**Directions**
Output every line of the items below as a JSON list of strings, with one string per line and blank lines omitted.

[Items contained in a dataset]

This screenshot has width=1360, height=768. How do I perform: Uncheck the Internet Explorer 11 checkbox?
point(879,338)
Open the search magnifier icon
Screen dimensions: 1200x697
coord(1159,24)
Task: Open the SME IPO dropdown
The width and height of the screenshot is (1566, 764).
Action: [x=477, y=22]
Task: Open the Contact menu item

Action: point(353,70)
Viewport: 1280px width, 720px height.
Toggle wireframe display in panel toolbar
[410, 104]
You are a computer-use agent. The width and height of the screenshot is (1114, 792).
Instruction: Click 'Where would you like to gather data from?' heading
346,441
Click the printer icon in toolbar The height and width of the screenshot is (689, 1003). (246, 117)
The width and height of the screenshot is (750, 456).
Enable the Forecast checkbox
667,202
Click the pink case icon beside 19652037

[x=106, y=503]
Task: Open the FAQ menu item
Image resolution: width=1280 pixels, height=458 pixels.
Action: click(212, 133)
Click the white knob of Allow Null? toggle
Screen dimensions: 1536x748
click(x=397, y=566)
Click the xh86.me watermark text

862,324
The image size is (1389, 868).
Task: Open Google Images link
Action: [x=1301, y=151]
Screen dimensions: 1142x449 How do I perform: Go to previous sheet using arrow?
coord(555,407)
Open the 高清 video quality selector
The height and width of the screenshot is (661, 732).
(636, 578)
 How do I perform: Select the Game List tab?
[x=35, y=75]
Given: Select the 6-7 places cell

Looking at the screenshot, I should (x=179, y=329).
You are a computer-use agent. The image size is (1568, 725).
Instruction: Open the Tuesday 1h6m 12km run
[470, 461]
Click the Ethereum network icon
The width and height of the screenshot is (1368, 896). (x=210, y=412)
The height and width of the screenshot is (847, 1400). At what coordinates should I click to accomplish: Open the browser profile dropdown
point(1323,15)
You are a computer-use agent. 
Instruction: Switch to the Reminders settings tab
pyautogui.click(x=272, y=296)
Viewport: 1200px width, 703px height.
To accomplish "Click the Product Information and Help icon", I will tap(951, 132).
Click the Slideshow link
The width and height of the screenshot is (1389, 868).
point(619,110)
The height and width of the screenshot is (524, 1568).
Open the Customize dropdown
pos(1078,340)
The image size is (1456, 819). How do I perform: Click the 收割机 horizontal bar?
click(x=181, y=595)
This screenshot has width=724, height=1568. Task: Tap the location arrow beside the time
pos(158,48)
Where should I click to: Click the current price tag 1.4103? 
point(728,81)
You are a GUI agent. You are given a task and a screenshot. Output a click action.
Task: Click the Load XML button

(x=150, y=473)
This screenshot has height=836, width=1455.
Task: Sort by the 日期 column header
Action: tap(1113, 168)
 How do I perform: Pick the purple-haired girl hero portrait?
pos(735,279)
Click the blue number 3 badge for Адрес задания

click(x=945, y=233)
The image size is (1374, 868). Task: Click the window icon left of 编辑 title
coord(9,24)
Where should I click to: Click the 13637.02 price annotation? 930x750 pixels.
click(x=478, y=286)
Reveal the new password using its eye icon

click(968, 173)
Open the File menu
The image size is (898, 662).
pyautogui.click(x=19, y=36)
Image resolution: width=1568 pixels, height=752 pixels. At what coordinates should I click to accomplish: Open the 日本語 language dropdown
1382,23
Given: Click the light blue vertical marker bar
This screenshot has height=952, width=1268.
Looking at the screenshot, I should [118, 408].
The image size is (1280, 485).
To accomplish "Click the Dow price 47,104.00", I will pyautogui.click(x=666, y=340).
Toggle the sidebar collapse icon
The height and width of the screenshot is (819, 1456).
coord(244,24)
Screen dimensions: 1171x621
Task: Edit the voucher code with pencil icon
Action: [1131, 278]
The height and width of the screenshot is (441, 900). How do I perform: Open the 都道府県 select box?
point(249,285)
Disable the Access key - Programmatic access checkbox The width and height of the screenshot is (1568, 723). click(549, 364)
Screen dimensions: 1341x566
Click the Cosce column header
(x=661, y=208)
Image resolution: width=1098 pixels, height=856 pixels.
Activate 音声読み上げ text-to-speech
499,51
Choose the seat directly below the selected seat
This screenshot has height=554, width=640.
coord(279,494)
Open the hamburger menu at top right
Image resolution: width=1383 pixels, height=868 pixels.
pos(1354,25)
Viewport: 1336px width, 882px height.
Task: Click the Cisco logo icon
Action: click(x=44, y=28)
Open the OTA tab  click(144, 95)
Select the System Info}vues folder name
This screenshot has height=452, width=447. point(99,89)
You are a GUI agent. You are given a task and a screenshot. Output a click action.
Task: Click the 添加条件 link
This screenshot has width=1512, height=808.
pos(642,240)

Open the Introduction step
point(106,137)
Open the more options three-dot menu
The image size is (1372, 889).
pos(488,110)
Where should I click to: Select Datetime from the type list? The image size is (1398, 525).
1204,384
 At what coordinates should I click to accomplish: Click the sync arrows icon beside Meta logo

**Solution to this task**
[
  "This screenshot has width=1360, height=768. How do I perform: Uncheck the Internet Explorer 11 checkbox?",
  "point(879,338)",
  "Open the search magnifier icon",
  "Screen dimensions: 1200x697",
  "coord(1159,24)",
  "Task: Open the SME IPO dropdown",
  "The width and height of the screenshot is (1566, 764).",
  "Action: [x=477, y=22]",
  "Task: Open the Contact menu item",
  "Action: point(353,70)",
  "Viewport: 1280px width, 720px height.",
  "Toggle wireframe display in panel toolbar",
  "[410, 104]",
  "You are a computer-use agent. The width and height of the screenshot is (1114, 792).",
  "Instruction: Click 'Where would you like to gather data from?' heading",
  "346,441",
  "Click the printer icon in toolbar The height and width of the screenshot is (689, 1003). (246, 117)",
  "The width and height of the screenshot is (750, 456).",
  "Enable the Forecast checkbox",
  "667,202",
  "Click the pink case icon beside 19652037",
  "[x=106, y=503]",
  "Task: Open the FAQ menu item",
  "Image resolution: width=1280 pixels, height=458 pixels.",
  "Action: click(212, 133)",
  "Click the white knob of Allow Null? toggle",
  "Screen dimensions: 1536x748",
  "click(x=397, y=566)",
  "Click the xh86.me watermark text",
  "862,324",
  "The image size is (1389, 868).",
  "Task: Open Google Images link",
  "Action: [x=1301, y=151]",
  "Screen dimensions: 1142x449 How do I perform: Go to previous sheet using arrow?",
  "coord(555,407)",
  "Open the 高清 video quality selector",
  "The height and width of the screenshot is (661, 732).",
  "(636, 578)",
  " How do I perform: Select the Game List tab?",
  "[x=35, y=75]",
  "Given: Select the 6-7 places cell",
  "Looking at the screenshot, I should (x=179, y=329).",
  "You are a computer-use agent. The image size is (1568, 725).",
  "Instruction: Open the Tuesday 1h6m 12km run",
  "[470, 461]",
  "Click the Ethereum network icon",
  "The width and height of the screenshot is (1368, 896). (x=210, y=412)",
  "The height and width of the screenshot is (847, 1400). At what coordinates should I click to accomplish: Open the browser profile dropdown",
  "point(1323,15)",
  "You are a computer-use agent. ",
  "Instruction: Switch to the Reminders settings tab",
  "pyautogui.click(x=272, y=296)",
  "Viewport: 1200px width, 703px height.",
  "To accomplish \"Click the Product Information and Help icon\", I will tap(951, 132).",
  "Click the Slideshow link",
  "The width and height of the screenshot is (1389, 868).",
  "point(619,110)",
  "The height and width of the screenshot is (524, 1568).",
  "Open the Customize dropdown",
  "pos(1078,340)",
  "The image size is (1456, 819). How do I perform: Click the 收割机 horizontal bar?",
  "click(x=181, y=595)",
  "This screenshot has width=724, height=1568. Task: Tap the location arrow beside the time",
  "pos(158,48)",
  "Where should I click to: Click the current price tag 1.4103? ",
  "point(728,81)",
  "You are a GUI agent. You are given a task and a screenshot. Output a click action.",
  "Task: Click the Load XML button",
  "(x=150, y=473)",
  "This screenshot has height=836, width=1455.",
  "Task: Sort by the 日期 column header",
  "Action: tap(1113, 168)",
  " How do I perform: Pick the purple-haired girl hero portrait?",
  "pos(735,279)",
  "Click the blue number 3 badge for Адрес задания",
  "click(x=945, y=233)",
  "The image size is (1374, 868). Task: Click the window icon left of 编辑 title",
  "coord(9,24)",
  "Where should I click to: Click the 13637.02 price annotation? 930x750 pixels.",
  "click(x=478, y=286)",
  "Reveal the new password using its eye icon",
  "click(968, 173)",
  "Open the File menu",
  "The image size is (898, 662).",
  "pyautogui.click(x=19, y=36)",
  "Image resolution: width=1568 pixels, height=752 pixels. At what coordinates should I click to accomplish: Open the 日本語 language dropdown",
  "1382,23",
  "Given: Click the light blue vertical marker bar",
  "This screenshot has height=952, width=1268.",
  "Looking at the screenshot, I should [118, 408].",
  "The image size is (1280, 485).",
  "To accomplish \"Click the Dow price 47,104.00\", I will pyautogui.click(x=666, y=340).",
  "Toggle the sidebar collapse icon",
  "The height and width of the screenshot is (819, 1456).",
  "coord(244,24)",
  "Screen dimensions: 1171x621",
  "Task: Edit the voucher code with pencil icon",
  "Action: [1131, 278]",
  "The height and width of the screenshot is (441, 900). How do I perform: Open the 都道府県 select box?",
  "point(249,285)",
  "Disable the Access key - Programmatic access checkbox The width and height of the screenshot is (1568, 723). click(549, 364)",
  "Screen dimensions: 1341x566",
  "Click the Cosce column header",
  "(x=661, y=208)",
  "Image resolution: width=1098 pixels, height=856 pixels.",
  "Activate 音声読み上げ text-to-speech",
  "499,51",
  "Choose the seat directly below the selected seat",
  "This screenshot has height=554, width=640.",
  "coord(279,494)",
  "Open the hamburger menu at top right",
  "Image resolution: width=1383 pixels, height=868 pixels.",
  "pos(1354,25)",
  "Viewport: 1336px width, 882px height.",
  "Task: Click the Cisco logo icon",
  "Action: click(x=44, y=28)",
  "Open the OTA tab  click(144, 95)",
  "Select the System Info}vues folder name",
  "This screenshot has height=452, width=447. point(99,89)",
  "You are a GUI agent. You are given a task and a screenshot. Output a click action.",
  "Task: Click the 添加条件 link",
  "This screenshot has width=1512, height=808.",
  "pos(642,240)",
  "Open the Introduction step",
  "point(106,137)",
  "Open the more options three-dot menu",
  "The image size is (1372, 889).",
  "pos(488,110)",
  "Where should I click to: Select Datetime from the type list? The image size is (1398, 525).",
  "1204,384",
  " At what coordinates should I click to accomplish: Click the sync arrows icon beside Meta logo"
]